[Problem details] Your output should be the lines from the one containing "Given: Open search with the magnifier icon" through the last line below, both ends included, exactly as written and free of pictures.

[Input for this task]
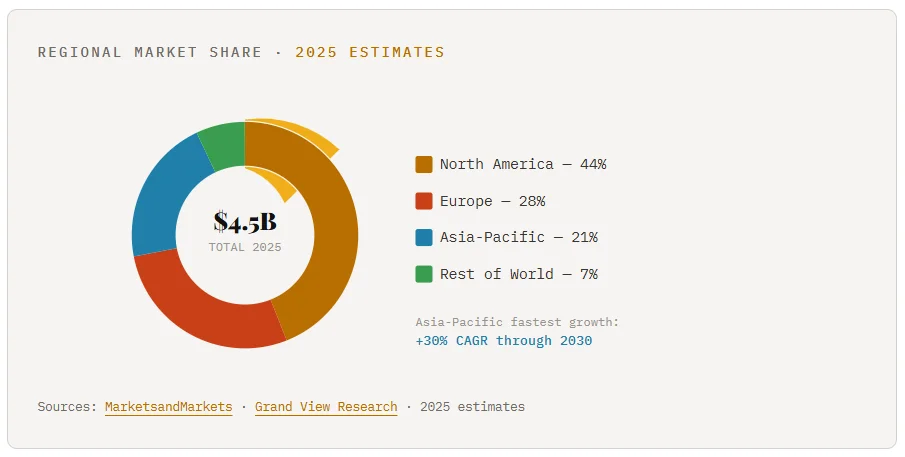This screenshot has width=905, height=457.
Task: Click the "North America — 44%" legend label
Action: pyautogui.click(x=523, y=164)
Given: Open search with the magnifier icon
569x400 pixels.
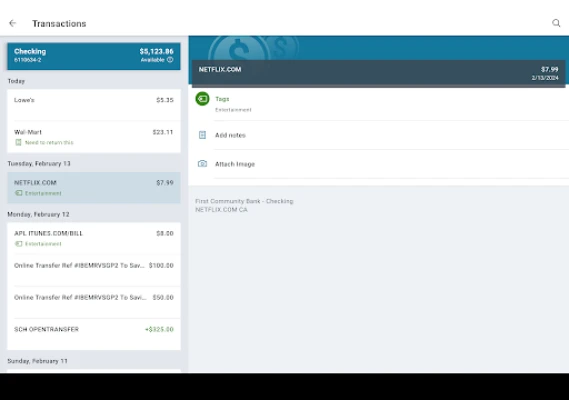Looking at the screenshot, I should (556, 23).
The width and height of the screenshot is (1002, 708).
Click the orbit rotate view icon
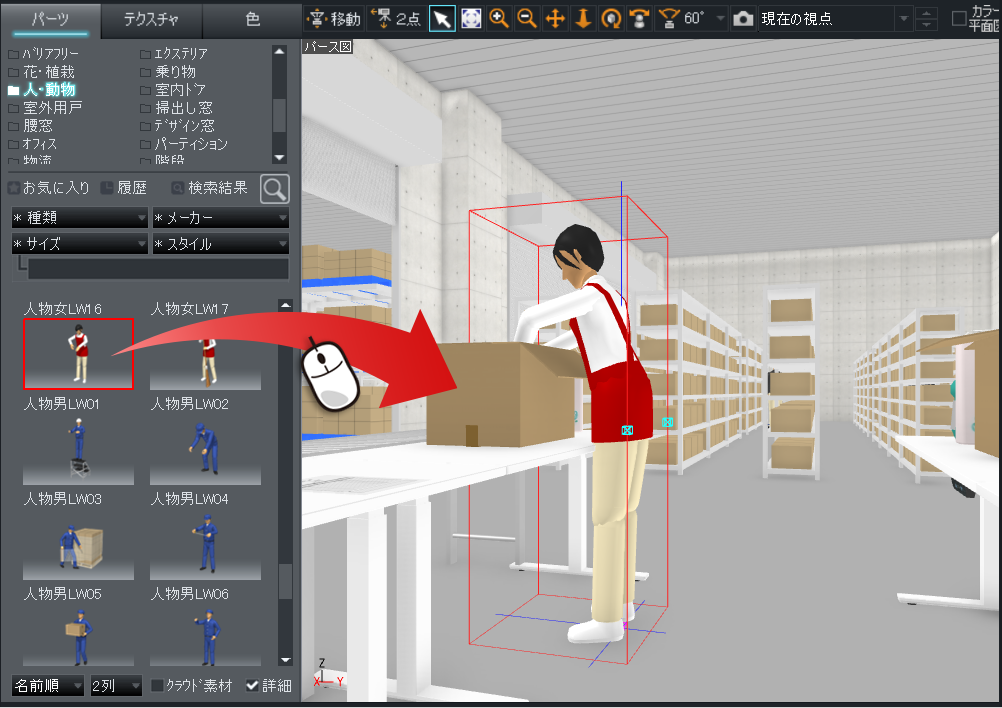click(611, 19)
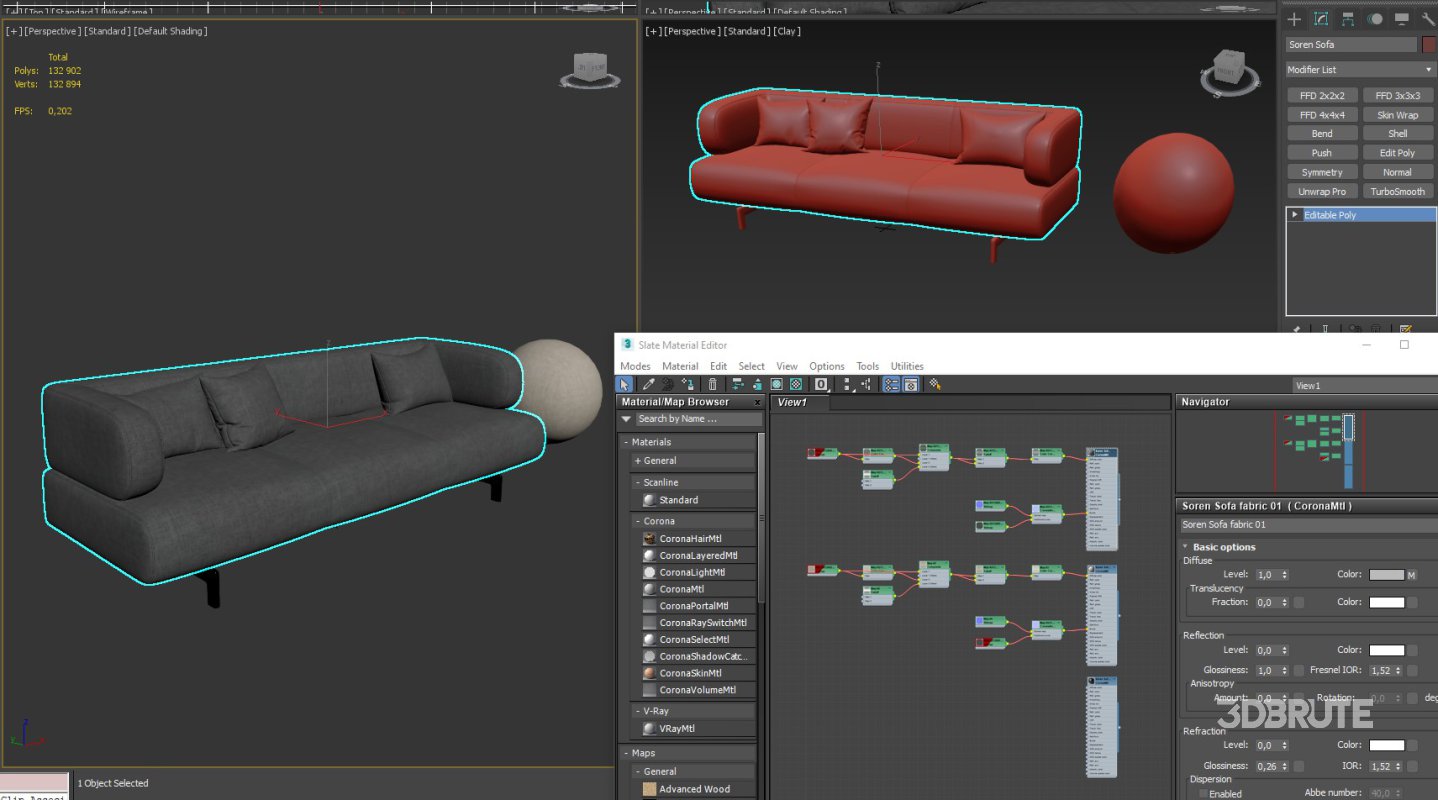Pick material from object with the eyedropper tool

click(647, 384)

[Task response]
Given: Open search with the magnifier icon
569x400 pixels.
Looking at the screenshot, I should (556, 23).
The width and height of the screenshot is (1002, 708).
Click the orbit rotate view icon
click(611, 19)
Pick material from object with the eyedropper tool

click(647, 384)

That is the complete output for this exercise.